***** Data records
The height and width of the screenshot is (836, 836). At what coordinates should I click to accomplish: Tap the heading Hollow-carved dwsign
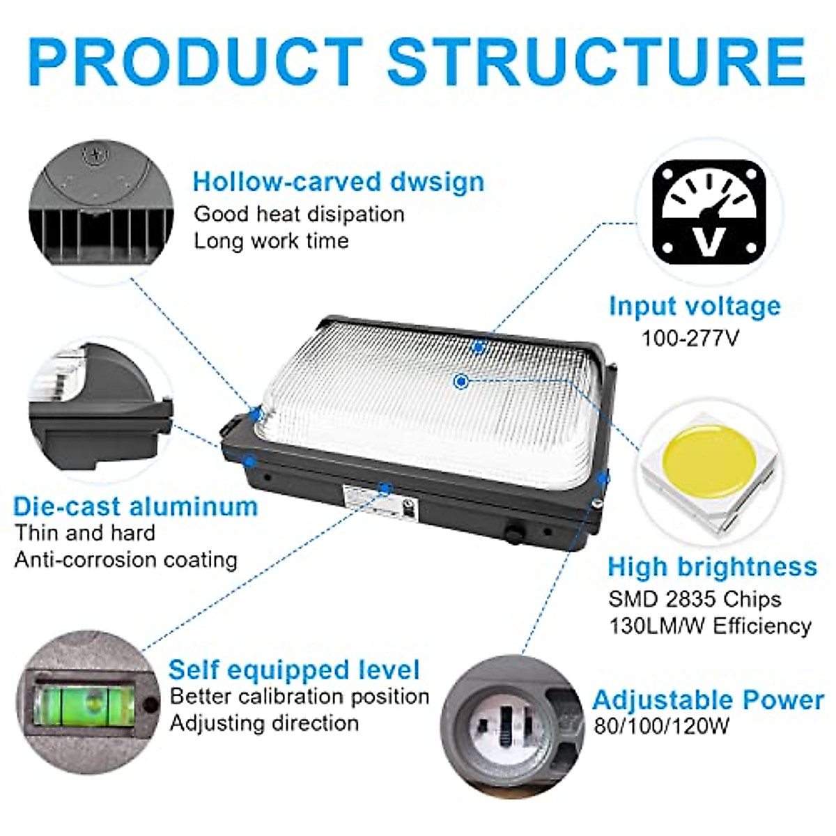pos(339,181)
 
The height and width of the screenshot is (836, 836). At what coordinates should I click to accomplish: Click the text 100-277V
pos(690,338)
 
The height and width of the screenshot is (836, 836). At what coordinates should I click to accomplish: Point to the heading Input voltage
pos(695,306)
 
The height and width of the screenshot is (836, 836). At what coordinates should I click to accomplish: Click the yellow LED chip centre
pos(709,460)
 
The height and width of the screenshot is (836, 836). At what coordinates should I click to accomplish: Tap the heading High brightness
pos(712,566)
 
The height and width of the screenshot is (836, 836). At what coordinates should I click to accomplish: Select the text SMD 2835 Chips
pos(695,598)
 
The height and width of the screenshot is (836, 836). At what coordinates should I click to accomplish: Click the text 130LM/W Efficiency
pos(710,626)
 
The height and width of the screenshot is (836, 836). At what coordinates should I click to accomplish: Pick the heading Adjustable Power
pos(708,699)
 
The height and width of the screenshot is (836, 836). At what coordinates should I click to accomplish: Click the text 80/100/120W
pos(661,727)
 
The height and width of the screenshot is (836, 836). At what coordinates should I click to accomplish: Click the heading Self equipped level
pos(294,669)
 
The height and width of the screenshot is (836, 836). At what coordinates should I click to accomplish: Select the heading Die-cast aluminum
pos(136,506)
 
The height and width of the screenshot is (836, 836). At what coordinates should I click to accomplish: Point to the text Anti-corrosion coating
pos(126,559)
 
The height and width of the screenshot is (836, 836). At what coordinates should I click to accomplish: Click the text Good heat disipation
pos(299,214)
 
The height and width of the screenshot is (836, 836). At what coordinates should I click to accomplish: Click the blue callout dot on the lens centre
pos(460,381)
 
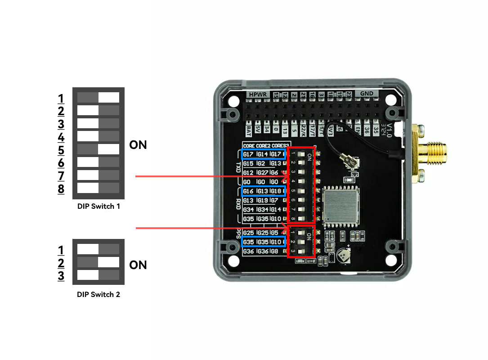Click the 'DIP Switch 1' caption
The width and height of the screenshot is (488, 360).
[98, 207]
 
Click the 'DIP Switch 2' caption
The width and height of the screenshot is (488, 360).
[98, 294]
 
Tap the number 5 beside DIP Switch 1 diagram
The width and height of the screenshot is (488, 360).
[61, 150]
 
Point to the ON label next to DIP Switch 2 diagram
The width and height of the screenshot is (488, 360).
[138, 265]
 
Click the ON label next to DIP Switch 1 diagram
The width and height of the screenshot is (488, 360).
[138, 145]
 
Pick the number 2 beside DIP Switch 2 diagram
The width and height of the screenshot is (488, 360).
[61, 263]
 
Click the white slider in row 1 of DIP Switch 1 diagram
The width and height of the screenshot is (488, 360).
[109, 97]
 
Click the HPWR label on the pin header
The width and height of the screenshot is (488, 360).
[259, 95]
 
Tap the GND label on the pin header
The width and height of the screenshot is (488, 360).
[367, 94]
**********
• Description of the task: Please count the lines in the listing above that contain the word "beside", and reply with the number alone.

• Final answer: 2